Mengapa MKD dilibatkan? Sebab salah satu tugas dari MKD adalah menjaga etik anggota DPR yang juga menyinggung unsur pemberhentian anggota DPR yang terdapat dalam pasal 239 UU MD3. Sekelompok masyarakat yang mewakili banyak suara masyarakat yang faktual terbukti dengan KTP kemudian mengusulkan pemberhentian antarwaktu kepada KPU. KPU memproses kebenaran data lantas memberitahu pimpinan DPR serta Majelis Kehormatan Dewan terkait dengan usulan recall dari masyarakat.

Persidangan yang harus bersifat terbuka untuk umum kemudian dilakukan dengan menghadirkan kelompok masyarakat, tokoh masyarakat, KPU, MKD, hingga anggota DPR yang akan direcall.

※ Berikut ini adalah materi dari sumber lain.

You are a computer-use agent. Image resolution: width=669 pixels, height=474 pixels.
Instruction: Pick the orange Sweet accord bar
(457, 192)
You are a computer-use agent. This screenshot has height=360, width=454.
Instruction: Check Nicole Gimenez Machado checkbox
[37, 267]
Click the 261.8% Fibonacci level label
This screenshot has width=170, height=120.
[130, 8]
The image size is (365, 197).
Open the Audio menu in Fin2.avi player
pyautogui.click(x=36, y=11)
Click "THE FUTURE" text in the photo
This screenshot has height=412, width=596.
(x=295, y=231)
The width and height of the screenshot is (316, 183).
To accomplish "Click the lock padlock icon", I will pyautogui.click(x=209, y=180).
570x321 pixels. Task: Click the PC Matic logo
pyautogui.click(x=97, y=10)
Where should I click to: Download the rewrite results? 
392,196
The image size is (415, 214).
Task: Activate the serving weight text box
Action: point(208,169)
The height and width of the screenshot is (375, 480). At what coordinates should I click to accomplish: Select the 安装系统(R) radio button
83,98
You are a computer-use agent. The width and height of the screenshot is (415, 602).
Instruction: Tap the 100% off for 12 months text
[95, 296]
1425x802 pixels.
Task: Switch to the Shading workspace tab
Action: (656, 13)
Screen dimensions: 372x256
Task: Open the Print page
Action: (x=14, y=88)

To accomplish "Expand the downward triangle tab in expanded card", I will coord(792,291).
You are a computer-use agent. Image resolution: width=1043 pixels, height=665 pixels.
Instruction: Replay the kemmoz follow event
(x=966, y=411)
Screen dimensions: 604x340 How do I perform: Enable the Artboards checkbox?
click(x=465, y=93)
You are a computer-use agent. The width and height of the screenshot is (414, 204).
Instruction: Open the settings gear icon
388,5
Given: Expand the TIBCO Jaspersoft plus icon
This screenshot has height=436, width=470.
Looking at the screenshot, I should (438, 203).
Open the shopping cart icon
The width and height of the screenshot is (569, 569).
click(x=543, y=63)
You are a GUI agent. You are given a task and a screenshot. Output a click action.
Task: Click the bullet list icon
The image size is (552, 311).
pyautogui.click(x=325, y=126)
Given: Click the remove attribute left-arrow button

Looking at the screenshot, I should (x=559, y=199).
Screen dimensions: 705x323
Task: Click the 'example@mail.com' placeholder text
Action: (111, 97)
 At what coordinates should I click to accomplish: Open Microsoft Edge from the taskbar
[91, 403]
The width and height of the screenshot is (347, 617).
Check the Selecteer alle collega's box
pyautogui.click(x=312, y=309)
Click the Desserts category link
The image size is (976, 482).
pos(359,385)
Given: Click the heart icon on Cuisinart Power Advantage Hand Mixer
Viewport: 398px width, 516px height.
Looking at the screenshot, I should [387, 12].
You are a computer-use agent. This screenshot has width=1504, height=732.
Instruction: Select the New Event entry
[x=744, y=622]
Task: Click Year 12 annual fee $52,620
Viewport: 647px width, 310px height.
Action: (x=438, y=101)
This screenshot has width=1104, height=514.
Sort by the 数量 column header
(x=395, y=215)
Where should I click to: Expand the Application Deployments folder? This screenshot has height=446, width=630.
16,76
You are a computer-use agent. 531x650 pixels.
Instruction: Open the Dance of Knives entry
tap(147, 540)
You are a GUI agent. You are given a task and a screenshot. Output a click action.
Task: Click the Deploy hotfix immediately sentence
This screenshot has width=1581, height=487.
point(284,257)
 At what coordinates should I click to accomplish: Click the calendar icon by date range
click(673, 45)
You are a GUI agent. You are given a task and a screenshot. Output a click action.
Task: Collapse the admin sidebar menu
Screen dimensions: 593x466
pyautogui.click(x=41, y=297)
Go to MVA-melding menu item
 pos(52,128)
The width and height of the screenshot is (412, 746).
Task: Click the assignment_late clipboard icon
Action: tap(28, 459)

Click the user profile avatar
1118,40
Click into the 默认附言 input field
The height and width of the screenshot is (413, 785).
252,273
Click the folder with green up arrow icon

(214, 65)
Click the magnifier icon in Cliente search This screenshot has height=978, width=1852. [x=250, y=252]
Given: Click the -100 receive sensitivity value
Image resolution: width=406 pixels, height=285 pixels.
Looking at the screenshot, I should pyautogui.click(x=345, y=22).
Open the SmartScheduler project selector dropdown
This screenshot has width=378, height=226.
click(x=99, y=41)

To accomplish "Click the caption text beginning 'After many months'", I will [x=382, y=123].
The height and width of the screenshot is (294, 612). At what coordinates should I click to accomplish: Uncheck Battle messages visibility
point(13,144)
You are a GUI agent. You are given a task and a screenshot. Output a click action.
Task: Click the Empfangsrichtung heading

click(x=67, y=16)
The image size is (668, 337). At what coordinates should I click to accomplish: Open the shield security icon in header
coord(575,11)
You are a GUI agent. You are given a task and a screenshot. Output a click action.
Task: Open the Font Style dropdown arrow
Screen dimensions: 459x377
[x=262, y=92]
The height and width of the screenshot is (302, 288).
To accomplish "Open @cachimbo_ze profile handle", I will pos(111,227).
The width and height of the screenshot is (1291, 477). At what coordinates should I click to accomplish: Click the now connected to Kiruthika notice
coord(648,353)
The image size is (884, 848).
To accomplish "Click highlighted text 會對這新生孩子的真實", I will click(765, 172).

Hasil persidangan ini yang kemudian menentukan apakah anggota DPR yang bersangkutan dapat diberhentikan atau tetap pada jabatannya sebagai anggota DPR.

Terkait dengan pergantian anggota DPR yang sudah diberhentikan dapat dikembalikan kepada KPU menurut pasal 242 UU MD3. Sehingga dengan mengembalikan hak recall kepada pemilih seperti mekanisme diatas akan lebih memperkuat pertanggungjawaban anggota DPR kepada masyarakat serta memperketat pengawasan dari masyarakat, yang pada akhirnya akan meningkatkan kembali kepercayaan kepada parlemen. Untuk itu perlulah kita menerapkan recall election di Indonesia dalam wujud kedaulatan rakyat yang kuat.